##### TEXTE DU DOCUMENT #####

Au Royaume-Uni, après avoir constaté que les enfants avaient un taux d’infection plus élevé que les adultes en décembre, le Premier ministre Boris Johnson a dû concéder: «Le problème est que les écoles peuvent néanmoins agir comme des vecteurs de transmission, provoquant la propagation du virus entre les ménages».

Après que les districts scolaires de tous les États-Unis aient réouvert en été et en automne dans un contexte de transmission communautaire généralisée, on a assisté à une augmentation massive du nombre de cas, qui a contribué à porter le nombre de décès à plus de 450.000.

La campagne de réouverture des écoles est d’autant plus criminelle aujourd’hui dans un contexte où de nouvelles souches de COVID-19 prennent racine aux États-Unis, dont certaines formes pouvant bien être plus résistantes aux vaccins.

Dimanche, s’exprimant sur l’émission Meet the Press, l’expert en santé publique et maladies infectieuses Michael Osterholm, ancien conseiller de l’équipe de transition Biden, a comparé l’augmentation prévue due à ces nouvelles souches à un ouragan de catégorie 5. «Vous et moi sommes assis sur cette plage où il fait 22 degrés, le ciel est parfaitement bleu, la brise est douce», a déclaré Osterholm. «Mais je vois cet ouragan de catégorie 5 ou plus, à 450 miles au large».

«Nous allons voir quelque chose que nous n’avons pas encore vu dans ce pays», a-t-il dit. «L’Angleterre, par exemple, hospitalise deux fois plus de personnes que nous n’en avons jamais hospitalisées à notre plus haut niveau.»

«Nous nous détendons tous en ce moment… Nous aussi, nous devons renverser la vapeur», a ajouté Osterholm. «Dans ce pays, on est vraiment bons à appuyer sur le frein après avoir écrasé la voiture contre un arbre.»

Malgré ces avertissements sévères, le gouvernement Biden ignore totalement les conseils de son propre ancien conseiller. Il fait avancer à toute vitesse sa campagne pour rouvrir les écoles, le directeur du Conseil économique national de Biden, Brian Deese, déclarant: «nous devons ouvrir les écoles pour que les parents puissent retourner au travail».

L’unanimité des médias, qu’ils s’alignent sur les démocrates ou sur les républicains, pour exiger que les enseignants abandonnent l’enseignement à distance et reprennent l’apprentissage en présentiel, montre combien la campagne de réouverture est essentielle aux intérêts sociaux de la classe capitaliste. L’oligarchie financière s’est octroyé l’année dernière des billions de dollars en fonds de renflouement, contribuant à alimenter une bulle boursière massive.

##### DONNÉES EXTRAITES #####

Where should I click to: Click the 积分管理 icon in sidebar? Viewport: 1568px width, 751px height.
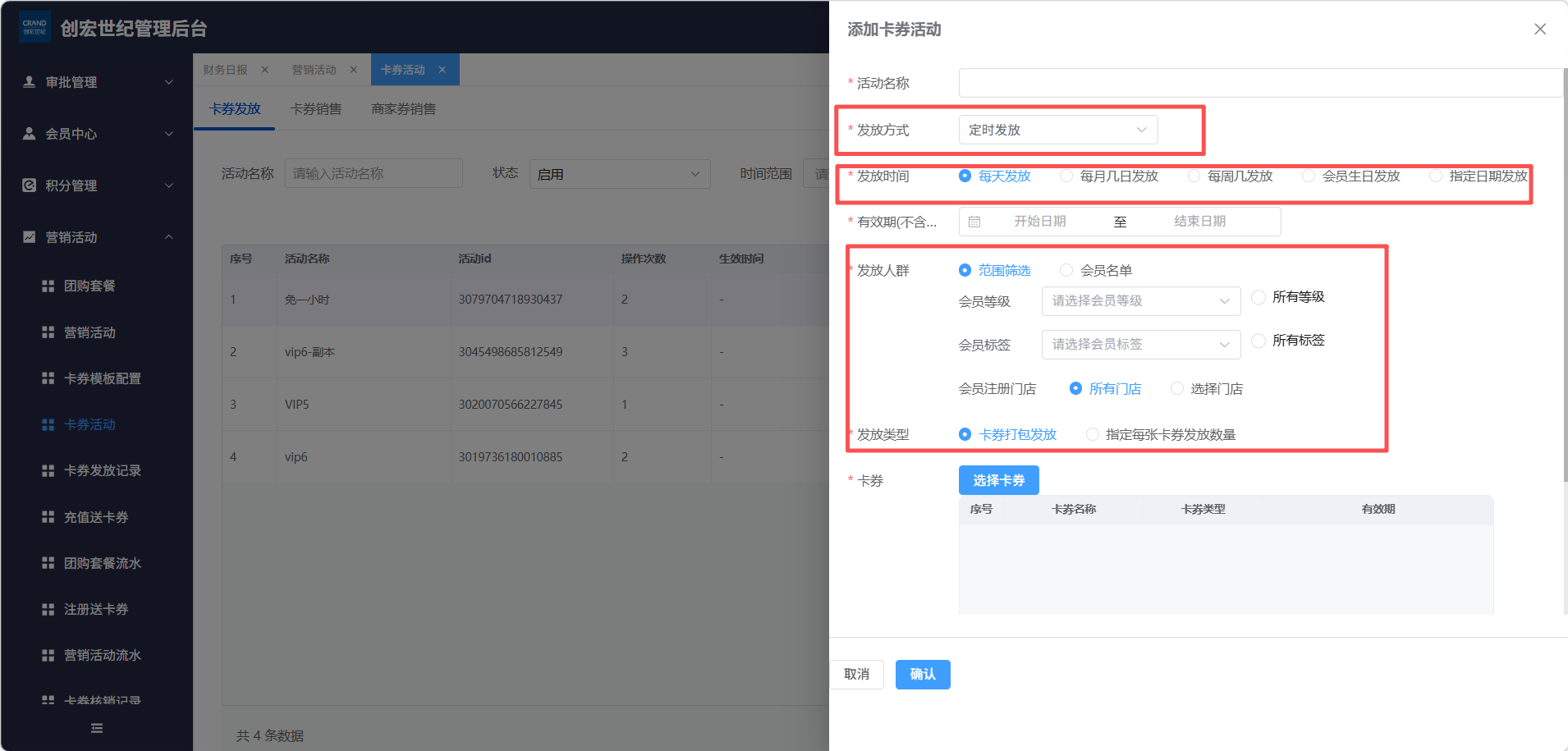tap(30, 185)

#####
##### DONNÉES EXTRAITES #####

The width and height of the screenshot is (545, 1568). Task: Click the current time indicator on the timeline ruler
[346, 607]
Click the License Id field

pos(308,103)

#####

# TÂCHES À RÉALISER:
[1] Relevez toutes les personnes désignées par leur nom dans le texte sur la réouverture des écoles.
[2] Reprenez la rédaction du texte sur la réouverture des écoles après sa dernière phrase.

# RÉPONSES AUX PROBLÈMES:
[1] Boris Johnson, Michael Osterholm, Biden, Brian Deese

[2]
Mais cette combine à la Ponzi — entièrement conçue pour l’enrichissement des milliardaires — ne peut pas continuer sans l’apport constant de la richesse issue du travail humain. C’est pourquoi toutes les sections de l’establishment politique sont unies pour déclarer que les travailleurs doivent retourner dans des usines et des lieux de travail grouillants de COVID-19.

Les enseignants qui luttent contre un retour au travail dangereux agissent non seulement dans leur propre intérêt, mais aussi dans celui de la société dans son ensemble. Tout ordre social rationnel entraînerait la fermeture des écoles et des entreprises non essentielles jusqu’à ce qu’on puisse contenir la pandémie grâce à une combinaison de tests de masse, de recherche des contacts et de vaccinations. Il faut assurer le plein salaire de tous les employés et allouer les ressources sociales nécessaires pour garantir que les enfants puissent être éduqués depuis chez eux.

Les parents, les membres de la communauté et la classe ouvrière dans son ensemble doivent faire tout leur possible pour soutenir dans tout le pays la position adoptée par les enseignants et les éducateurs de Chicago. Des millions de travailleurs aux États-Unis et dans le monde savent que les enseignants de Chicago se battent pour toute la classe ouvrière. Ils ont besoin du soutien de toutes les sections de la classe ouvrière pour poursuivre et étendre leur lutte.

En s’opposant à la campagne de retour au travail de la classe dirigeante, les enseignants de Chicago affirment clairement une vérité fondamentale: que la classe ouvrière est pour sauver les vies et contenir la pandémie, tandis que la classe capitaliste et le capitalisme dans son ensemble exigent le sacrifice des vies humaines pour le profit.